Upon arriving in Paris I learned the true meaning of hell as I then had to carry all of my luggage with a crushed chest while looking for a room, but luckily we found a nice hotel in the middle of what seemed to be the peepshow district. We were surrounded by many fine restaurants, we immediately settled into a little sidewalk cafe with a very pleasant waiter where we enjoyed an excellent feast. After this, we took a short stroll and realized that the roar of voices in the distance was a crowd of rollerbladers that numbered easily in the thousands. It was 10 or 15 minutes straight of this vast crowd skating by, police on rollerblades brought up the rear and directed traffic when following this crowd was another huge mass of people, this time on bicycles. All of this was at around midnight. What an amazing town.
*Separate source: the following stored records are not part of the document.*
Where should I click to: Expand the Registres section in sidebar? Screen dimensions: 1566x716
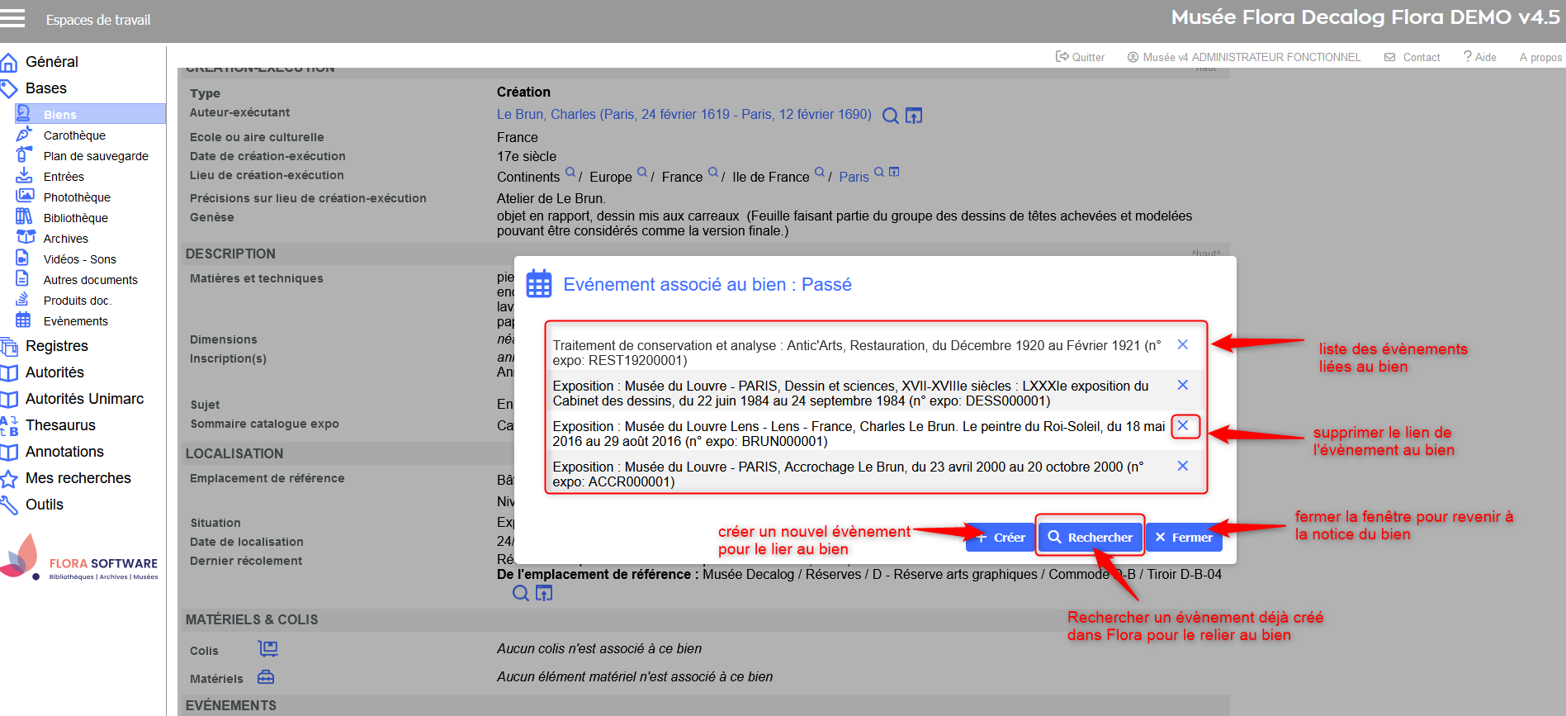click(56, 346)
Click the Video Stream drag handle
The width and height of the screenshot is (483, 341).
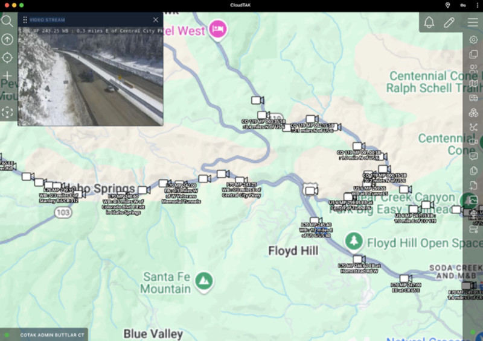[25, 20]
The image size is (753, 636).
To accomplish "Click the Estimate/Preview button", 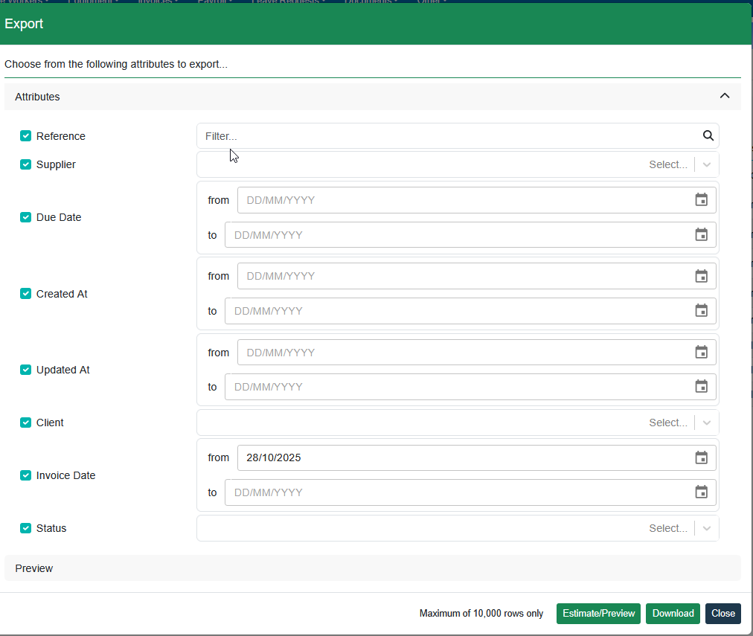I will click(598, 613).
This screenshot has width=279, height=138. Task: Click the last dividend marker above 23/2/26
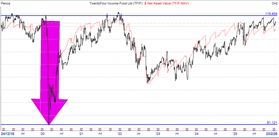click(274, 129)
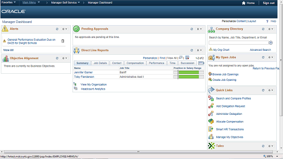Refresh the Pending Approvals pagelet
Screen dimensions: 283x159
point(191,29)
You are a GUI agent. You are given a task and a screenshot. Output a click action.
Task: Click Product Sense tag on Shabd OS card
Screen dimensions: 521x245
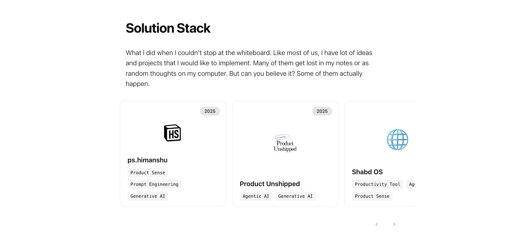[372, 196]
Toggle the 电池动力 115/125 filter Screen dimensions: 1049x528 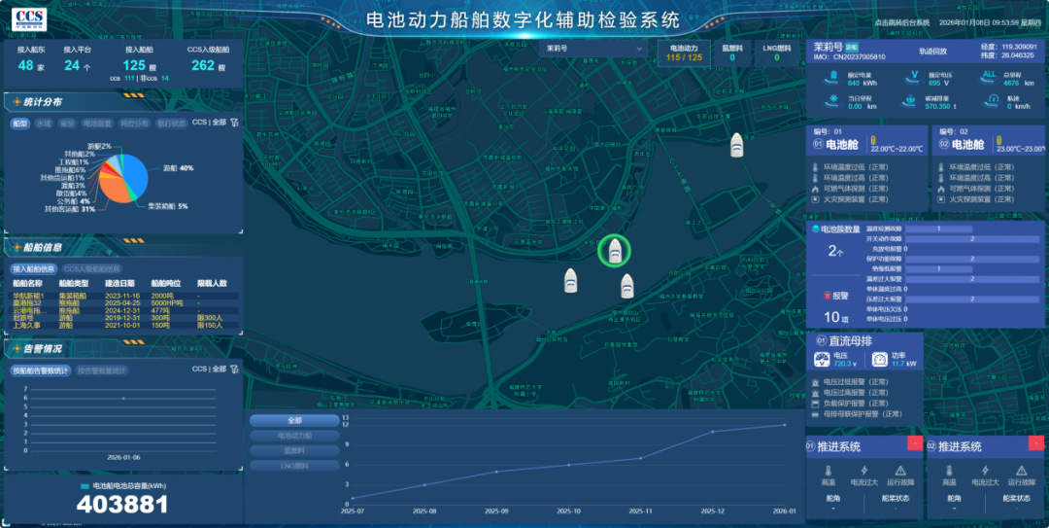tap(682, 53)
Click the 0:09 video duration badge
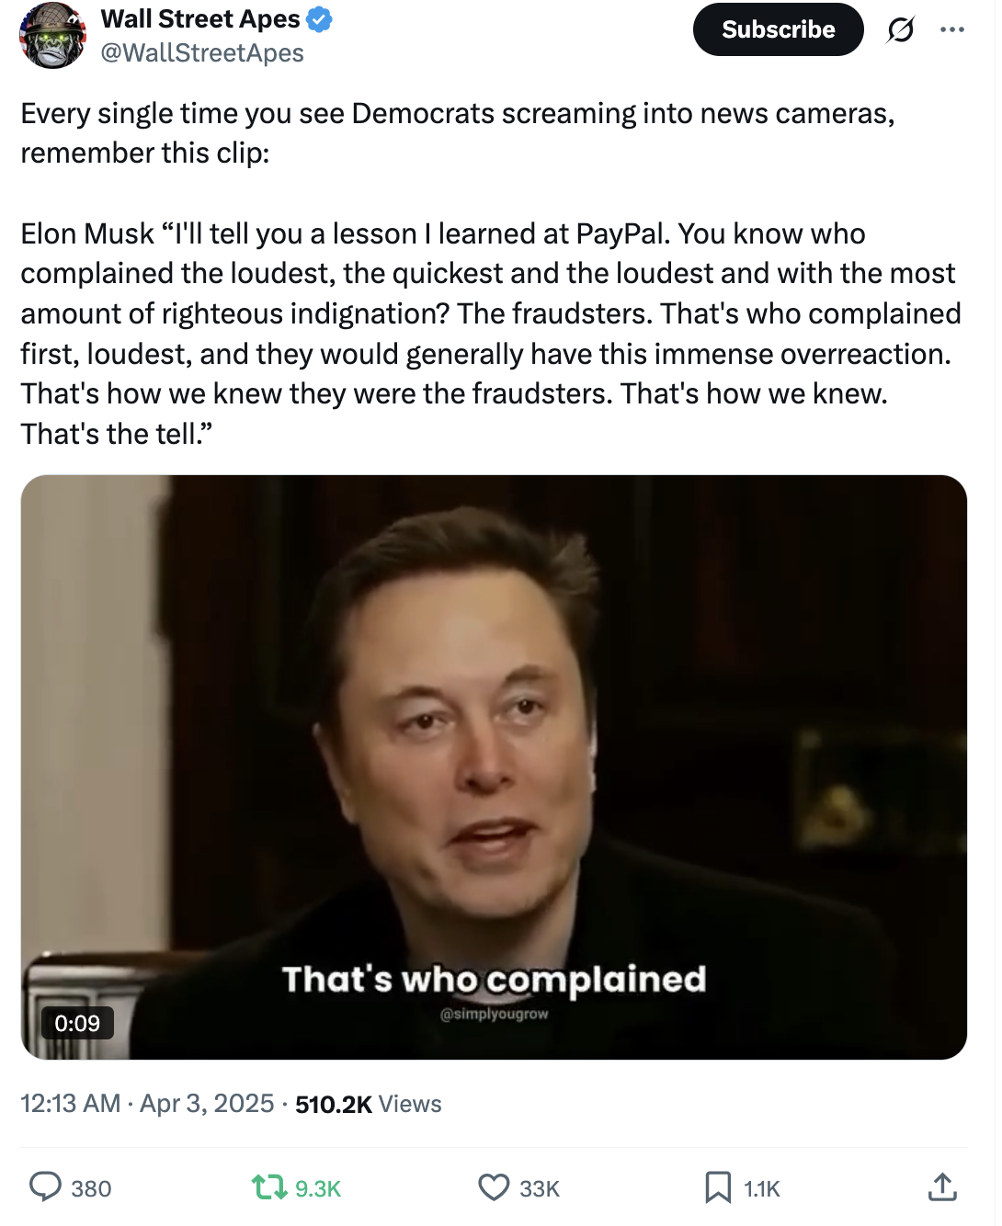Image resolution: width=1002 pixels, height=1226 pixels. click(77, 1023)
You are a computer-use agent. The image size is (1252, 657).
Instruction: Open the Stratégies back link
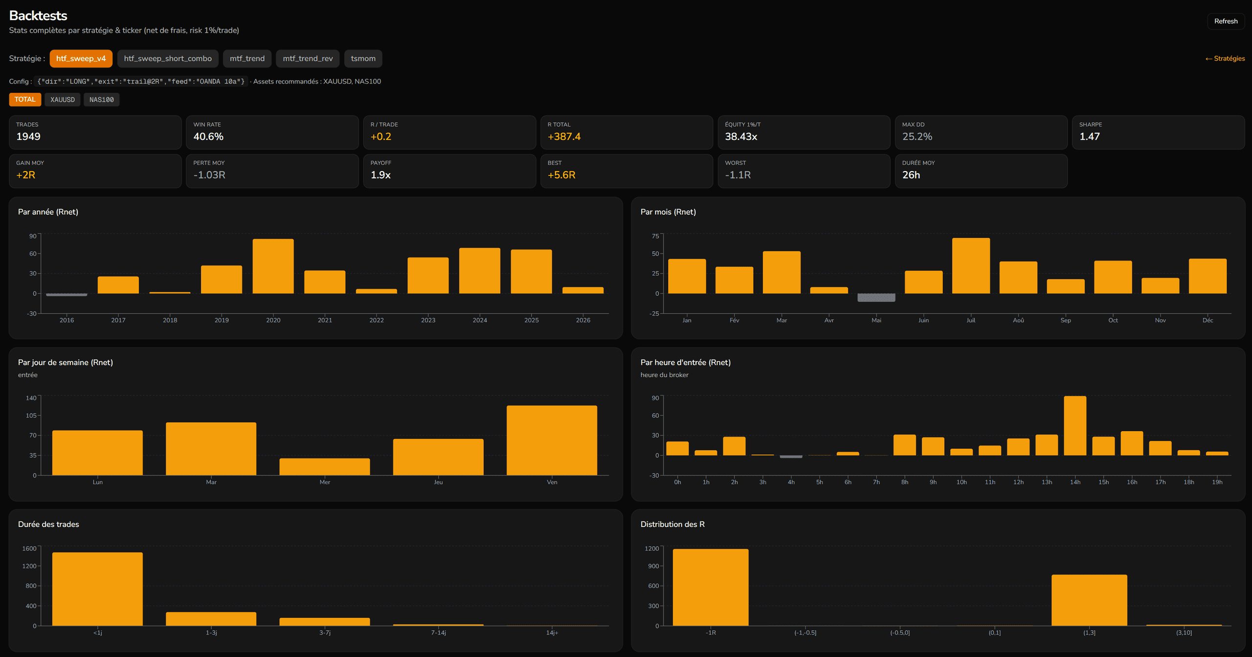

In the morning we set out to walk from one end of Paris to the other, stopping at cathedrals, shops, cafe's, we went to the Rodin museum, and then a Monet exhibit at the Louvres, took a nap on the lawn under the Eiffel Tower, ate more, drank more, walked and walked, stopped back at the hotel room to lie down for a minute, and then set out for another walk and then dinner. I enjoyed a Cuban Montecristo with some fine Belgium beer at a little back alley bar where we saw the actor Tim Roth. The next morning we had breakfast while a solid wall of rain crushed down on the city. The sun immediately came out when we left the hotel. Now I know why they don't have any dog waste control, they built the entire city where the sky can blast the streets with water every few days. How ingenious. I busily burned up the rest of my film while we walked and explored and ate and drank and walked and ate and drank and then had dinner at an excellent Italian restaurant. A full moon hung low in the sky over the Seine River, we sat on the wall down under the street by the water on our last night in France.

It was so nice to be there with Jodie. Time stood still, so many miles from home.